Key Lime Pie
There are a few different ways to top a Key lime pie, but meringue is the most thoughtful. It is just as sweet as whipped cream to complement the lime’s tartness, but meringue makes use of the leftover ingredients of the pie filling. This particular recipe, unlike others found on the web and in cookbooks, calls for an equal number of egg yolks and egg whites: four yolks for the pie filling, and four whites for the meringue. Imagine that, smart and sumptuous food!
Makes one pie
For the crust:
1 1/2 cups of finely ground graham cracker crumbs
6 tbs. of melted butter
6 tbs. of vanilla-infused sugar (make this by storing a vanilla bean in your sugar container)
Preheat oven to 350 degrees F. Evenly mix the sugar and graham cracker crumbs in a bowl. Stir in the melted butter, making sure that everything gets evenly combined. Press into a metal or aluminum pie pan, and it’s okay to have an uneven edge because it will be hidden by the meringue. Bake for 12 minutes, and let cool at least 15 minutes before adding the filling.
For the filling:
14 oz. (one can) of sweetened condensed milk (we suggest organic if available; same goes for the limes, too)
1/2 cup of Key lime or lime juice
4 egg yolks (save the whites for the meringue)
1 tbs. of lime zest
Maintain oven at 350 degrees F. In a bowl, mix together the egg yolk and condensed milk, just enough to break the yolks and distribute.
Whisk in the lime juice and zest, and combine until evenly mixed. Pour into the cooled pie crust and bake on a cookie sheet for 18-20 minutes, until the filling doesn’t jiggle in the center anymore. Prepare the meringue towards the last part of the pie’s baking time.
For the meringue:
1/2 cup of vanilla-infused sugar
4 egg whites (leftover from the filling earlier)
1/2 tsp. of cream of tartar
Mix the egg whites and cream of tartar in a mixing bowl until soft peaks form. Slowly add the sugar while the mixer is still stirring, and whip on high speed until stiff peaks form.
Once the pie is out of the oven, let cool about 5 minutes so that it’s not extremely hot. Reduce the oven to 325 degrees F. Put the meringue on top of the pie and spread out to the edge of the crust.

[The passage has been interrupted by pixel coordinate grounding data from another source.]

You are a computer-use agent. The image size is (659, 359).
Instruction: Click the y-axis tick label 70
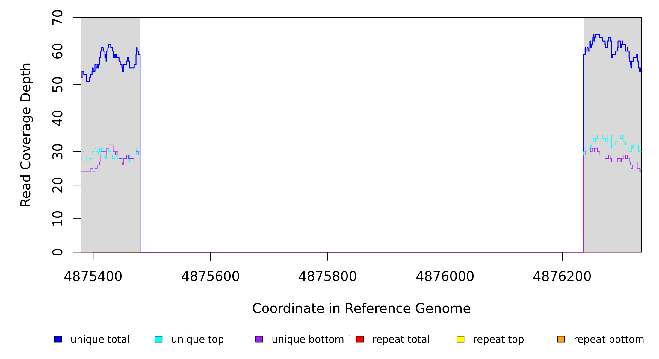58,18

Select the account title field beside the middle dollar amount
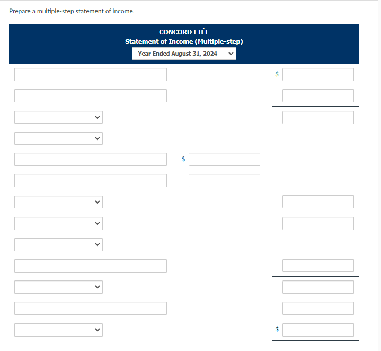(x=91, y=160)
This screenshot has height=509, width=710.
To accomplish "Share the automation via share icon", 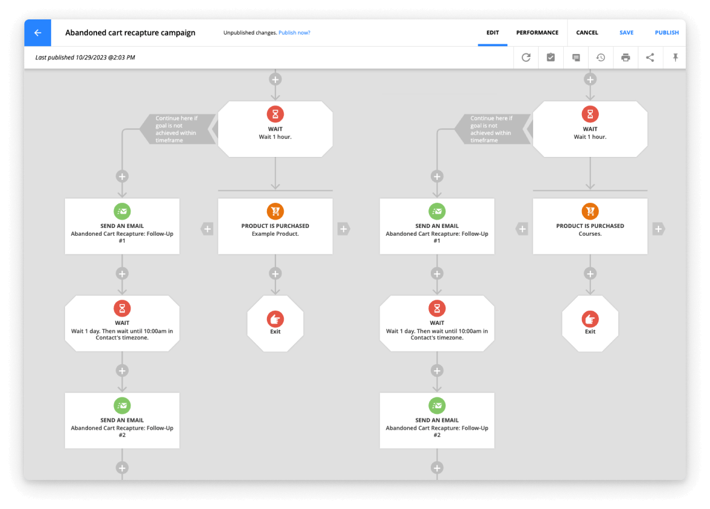I will coord(650,58).
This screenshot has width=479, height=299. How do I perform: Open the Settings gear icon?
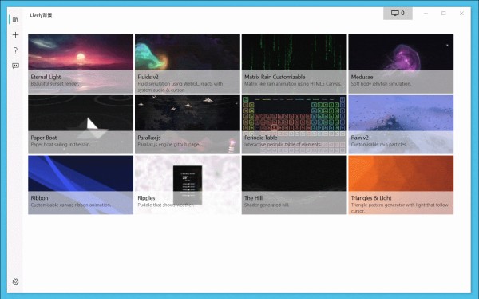[15, 281]
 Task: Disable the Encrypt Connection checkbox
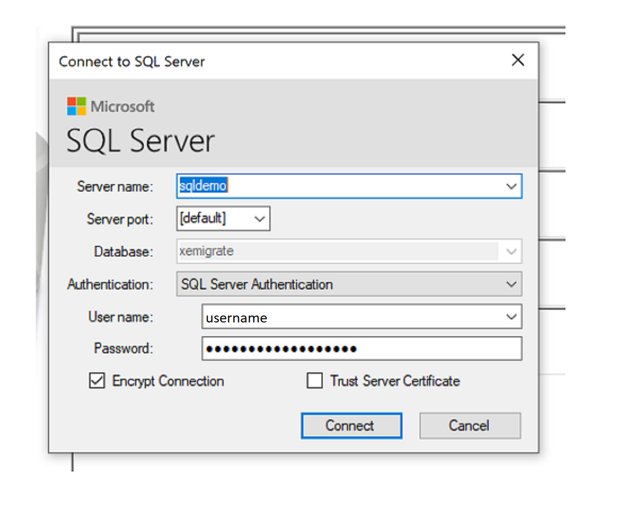click(97, 380)
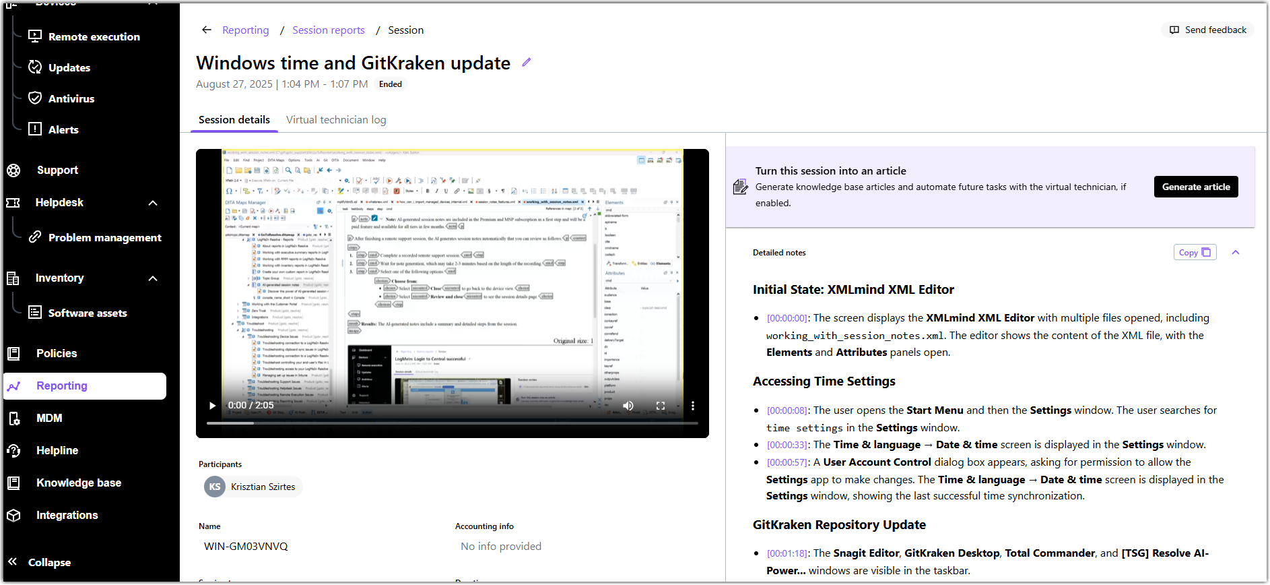Copy the detailed notes
The image size is (1270, 585).
tap(1195, 253)
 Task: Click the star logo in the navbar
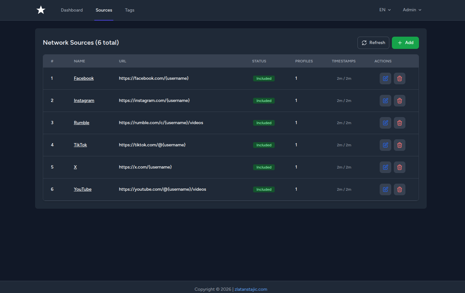[x=41, y=10]
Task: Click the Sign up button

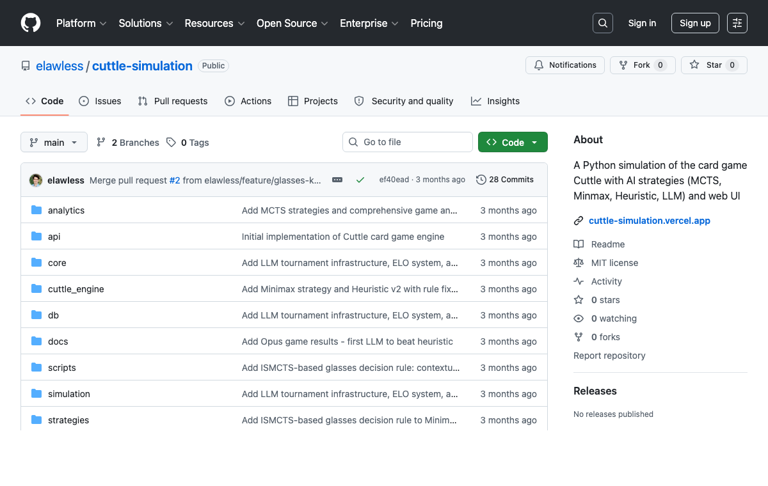Action: pyautogui.click(x=695, y=23)
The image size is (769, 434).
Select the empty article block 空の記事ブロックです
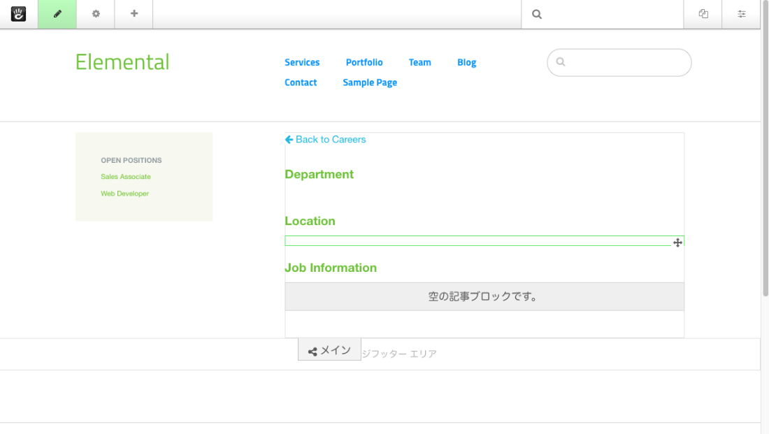click(484, 296)
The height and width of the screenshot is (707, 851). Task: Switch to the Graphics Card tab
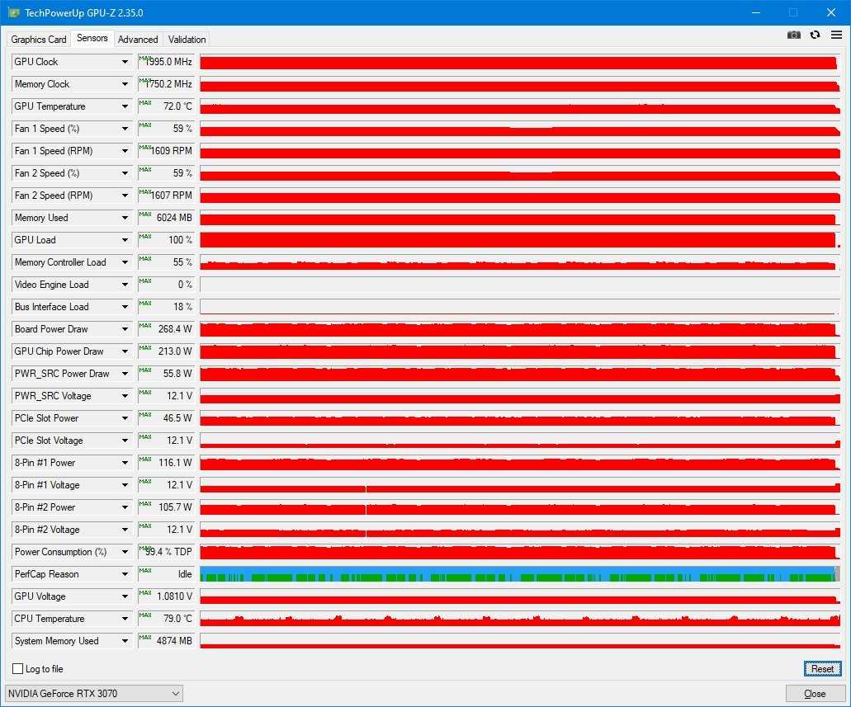pos(39,40)
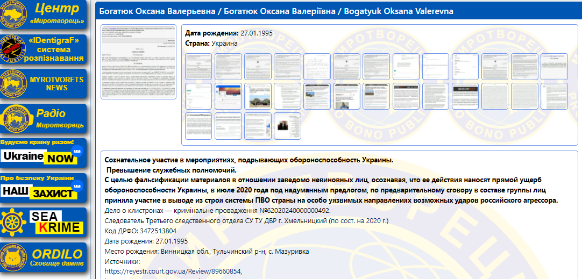Open the first thumbnail in the third row
This screenshot has height=279, width=582.
198,126
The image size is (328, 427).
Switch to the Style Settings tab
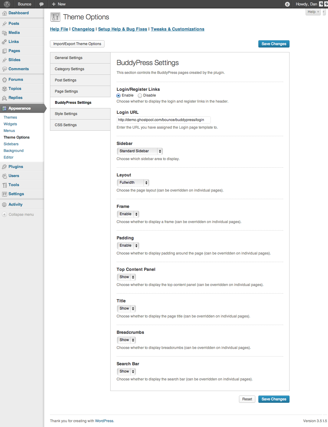66,114
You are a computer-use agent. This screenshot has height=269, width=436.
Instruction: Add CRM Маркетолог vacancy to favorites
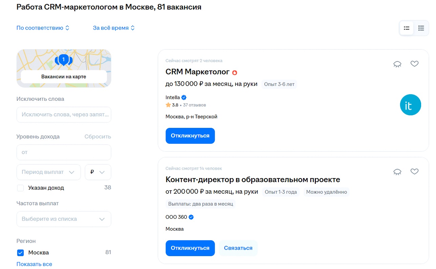[414, 64]
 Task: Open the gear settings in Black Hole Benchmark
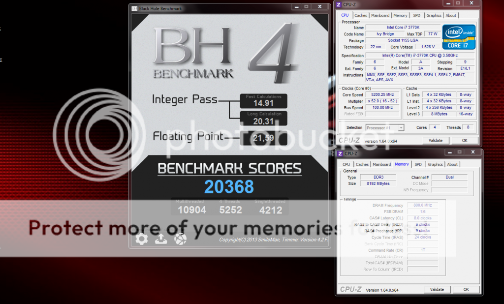pyautogui.click(x=142, y=239)
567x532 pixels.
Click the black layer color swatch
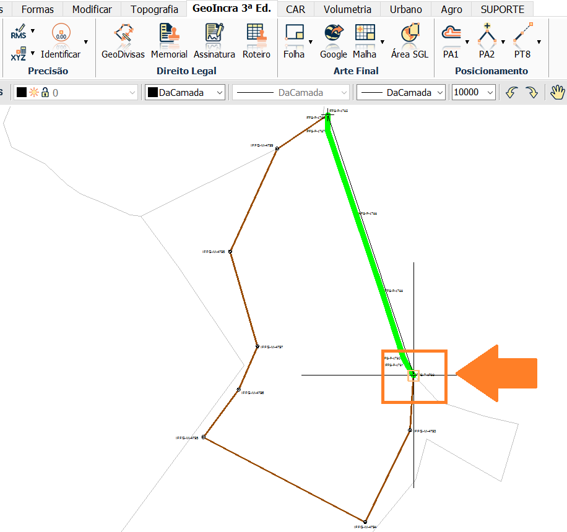pos(22,92)
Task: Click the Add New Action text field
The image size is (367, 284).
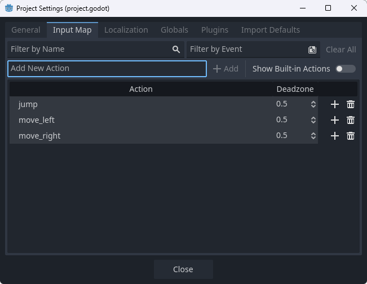Action: pyautogui.click(x=107, y=69)
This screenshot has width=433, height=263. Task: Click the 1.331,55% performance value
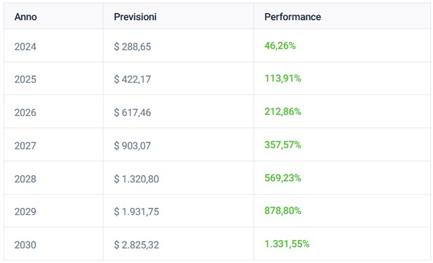[x=287, y=245]
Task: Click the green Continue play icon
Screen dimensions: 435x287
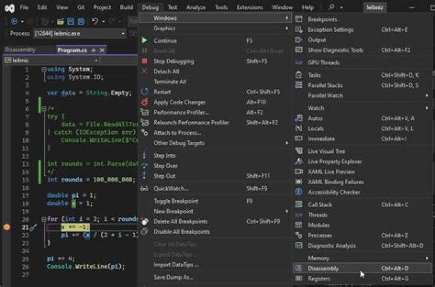Action: point(144,40)
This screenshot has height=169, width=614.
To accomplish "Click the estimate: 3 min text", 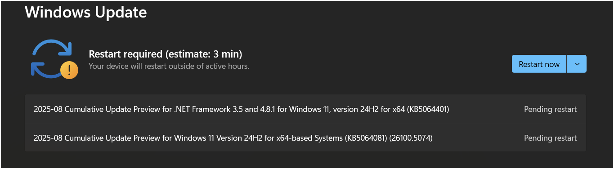I will (204, 54).
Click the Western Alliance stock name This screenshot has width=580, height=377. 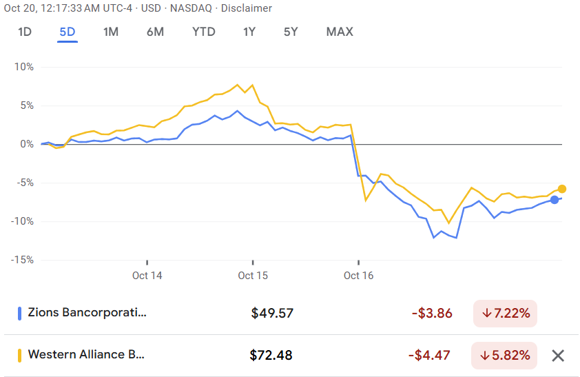click(x=85, y=356)
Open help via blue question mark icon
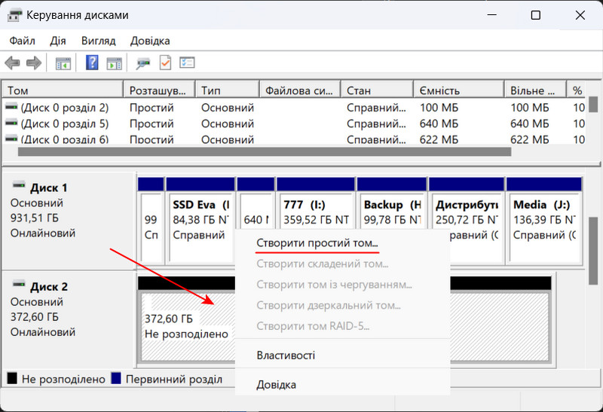 point(92,63)
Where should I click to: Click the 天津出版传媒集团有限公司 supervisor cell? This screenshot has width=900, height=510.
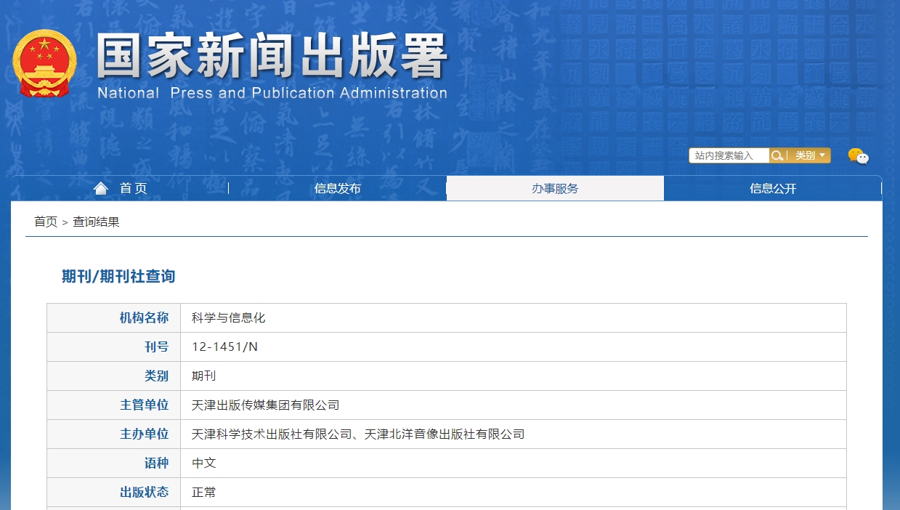click(x=265, y=405)
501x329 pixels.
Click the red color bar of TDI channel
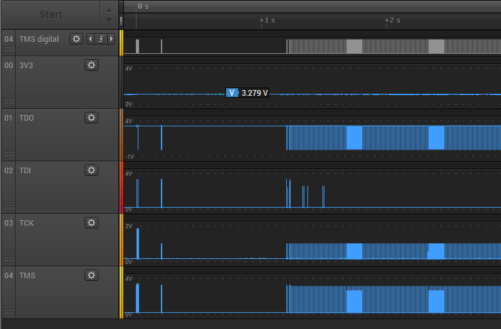121,187
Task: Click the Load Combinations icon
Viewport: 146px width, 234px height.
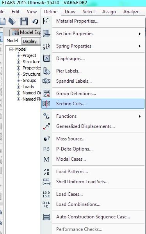Action: point(46,204)
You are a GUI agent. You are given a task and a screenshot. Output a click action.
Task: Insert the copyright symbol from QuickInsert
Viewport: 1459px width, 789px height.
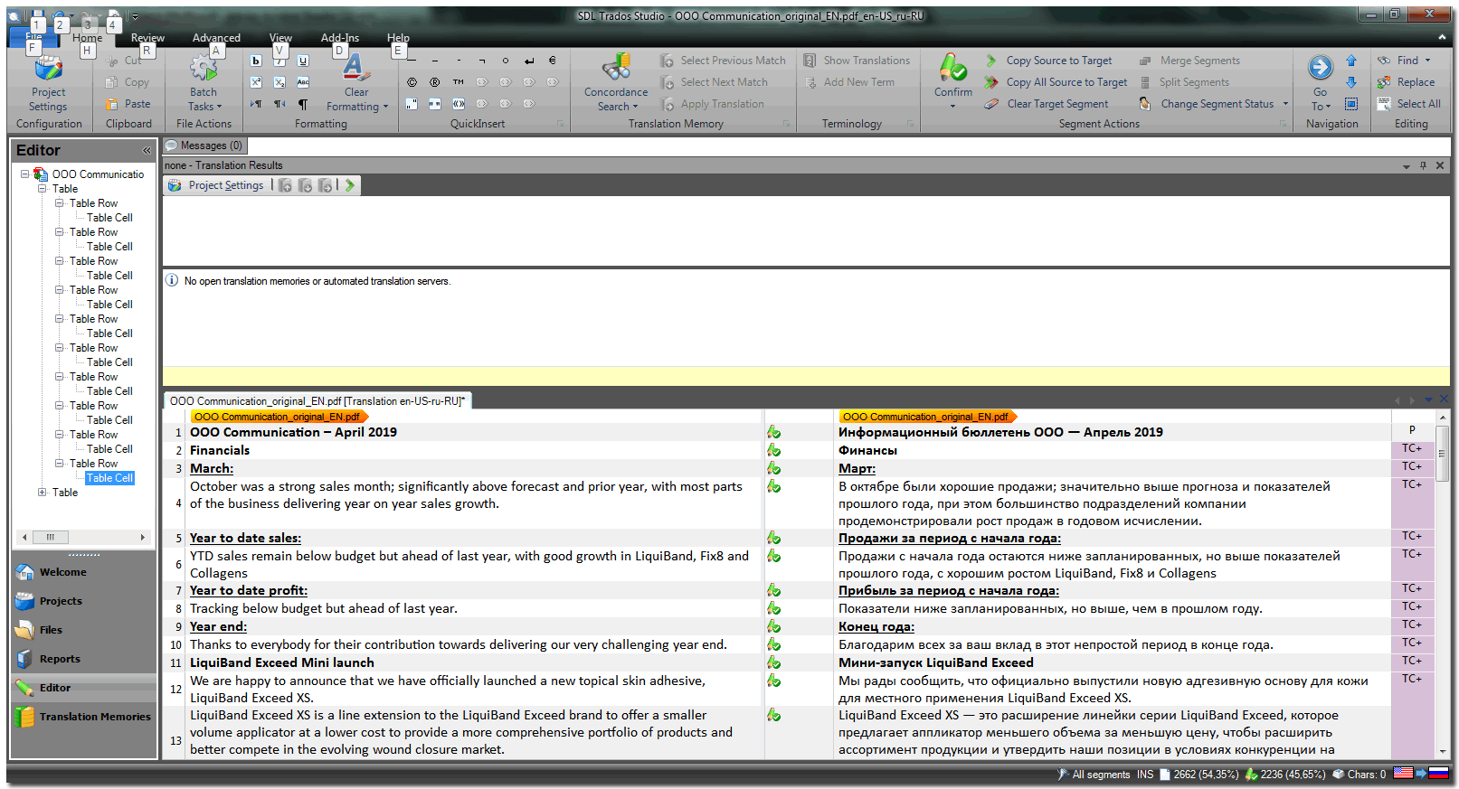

Using a flat spatula, create peaks across the surface of the meringue by placing the spatula on the meringue and lifting up quickly.
Cover the entire surface, including the sides to help hide any uneven crust edge.
Bake for 14 minutes at 325 degrees F until the peaks turn golden. Remove from the oven and let cool for 15 minutes before transferring to the refrigerator. Fully cool in the refrigerator for a minimum of 2 hours.